At just over 18,300 hectares, the volume of forestry sold across Great Britain during the 2016 forest year was significantly lower than in 2015 (23,000 hectares). However, the strong 2015 performance was linked to the sale of larger forestry portfolios which are not regular features of the market. Despite the lower volume year on year, the 2016 sales volume was still marginally higher than the average for the previous six years.
In North Scotland, the proportion of forestry sold was twice that of 2015 and related to two large sales totalling 7,246 hectares. This accounted for 40 per cent of the UK market but only 16 per cent by value. In contrast, there was a slight increase in the proportion of sales in Central Scotland, England and Wales, but in South Scotland the proportion sold fell to 12 per cent.
The impact of the high volume of sales in Northern Scotland highlights the relationship between the value of forest area and the influence of location and quality on productive capacity, which is an important measure when appraising investment forests.
During the 2016 forest year the overall average productive value showed a marginal fall (-3 per cent) but this value was 31 per cent higher than the average gross value, which recorded a -8 per cent reduction per hectare.

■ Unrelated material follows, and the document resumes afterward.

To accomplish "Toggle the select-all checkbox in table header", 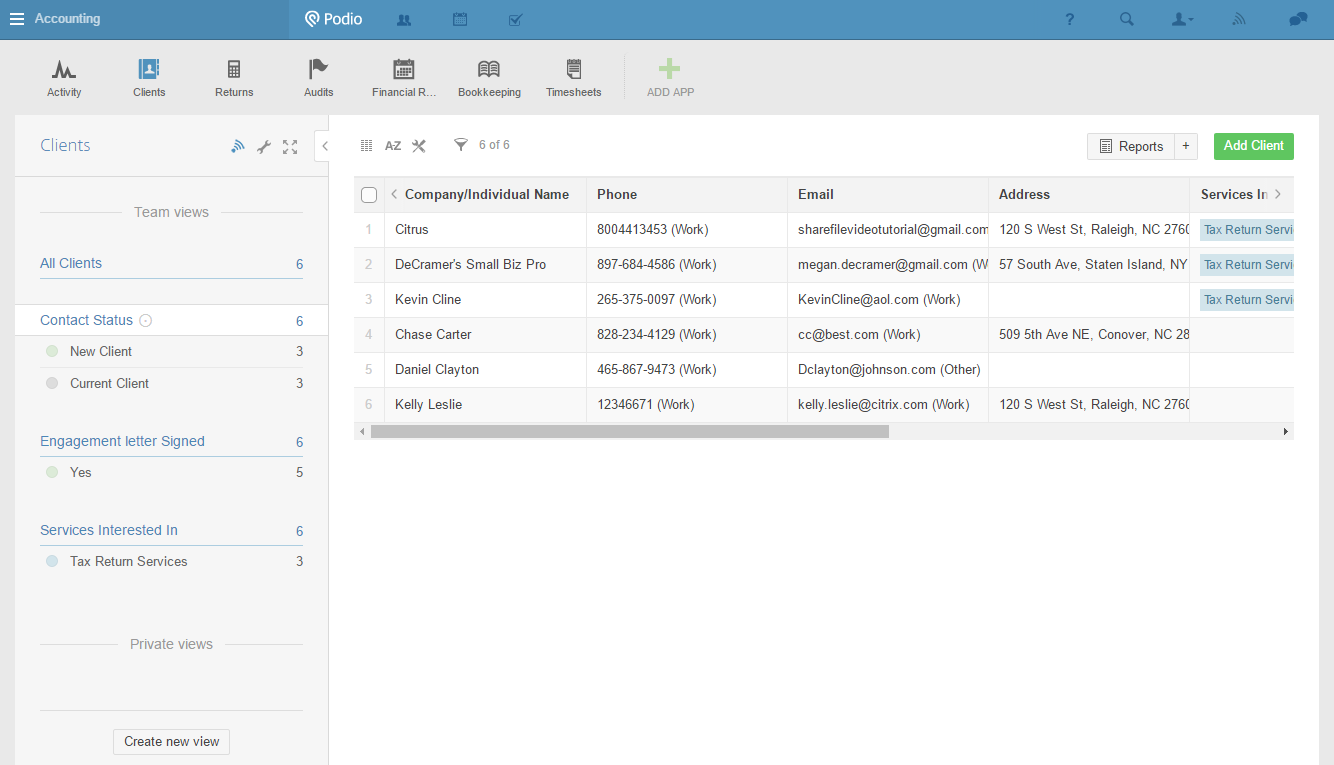I will click(x=369, y=195).
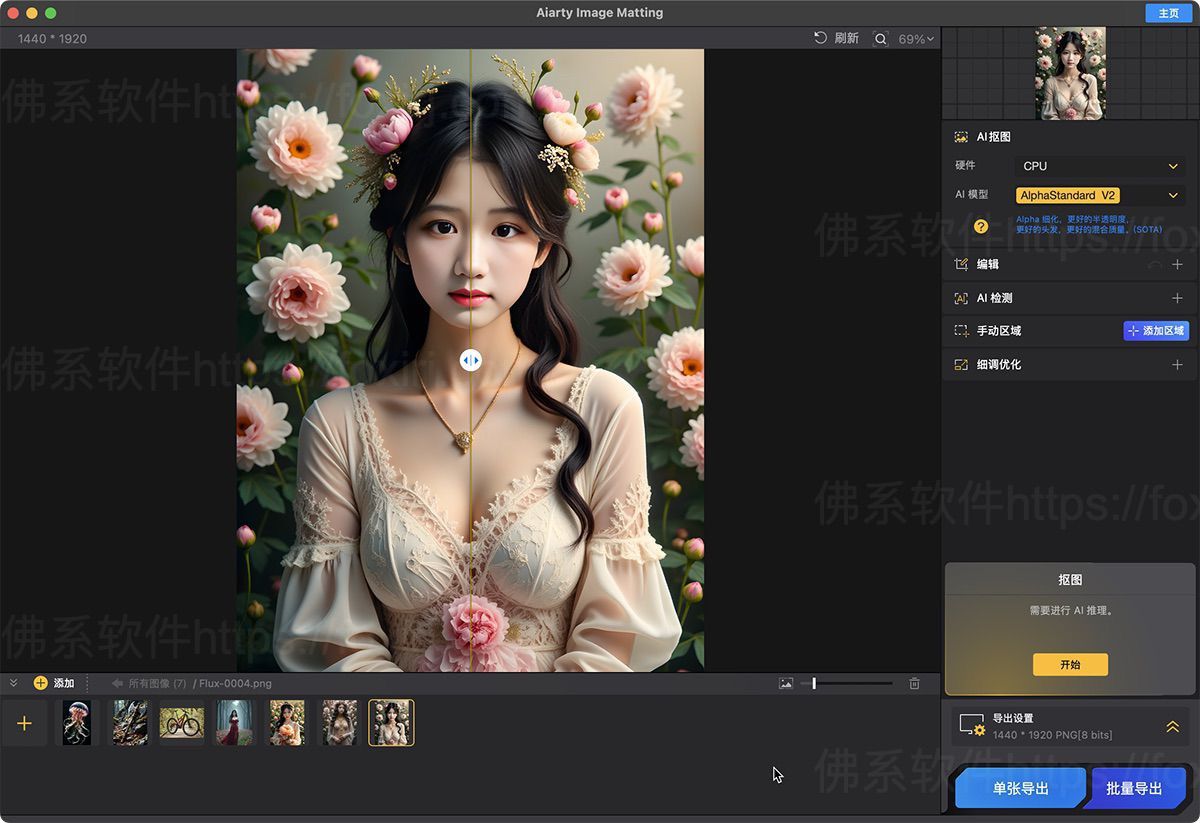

The recorded fall in value is not a market indicator of reducing prices but simply due to the large proportion of lower value sales in North Scotland and demand for premium properties continues to exceed supply. Analysis of the annualised rate of value growth over the past five years (2011-2016) shows a steady 10 per cent rise in capital values. While we expect this growth to level off a bit at 5-6 per cent over the next few years, an increase in timber prices above expectations would help to maintain the strong recent performance.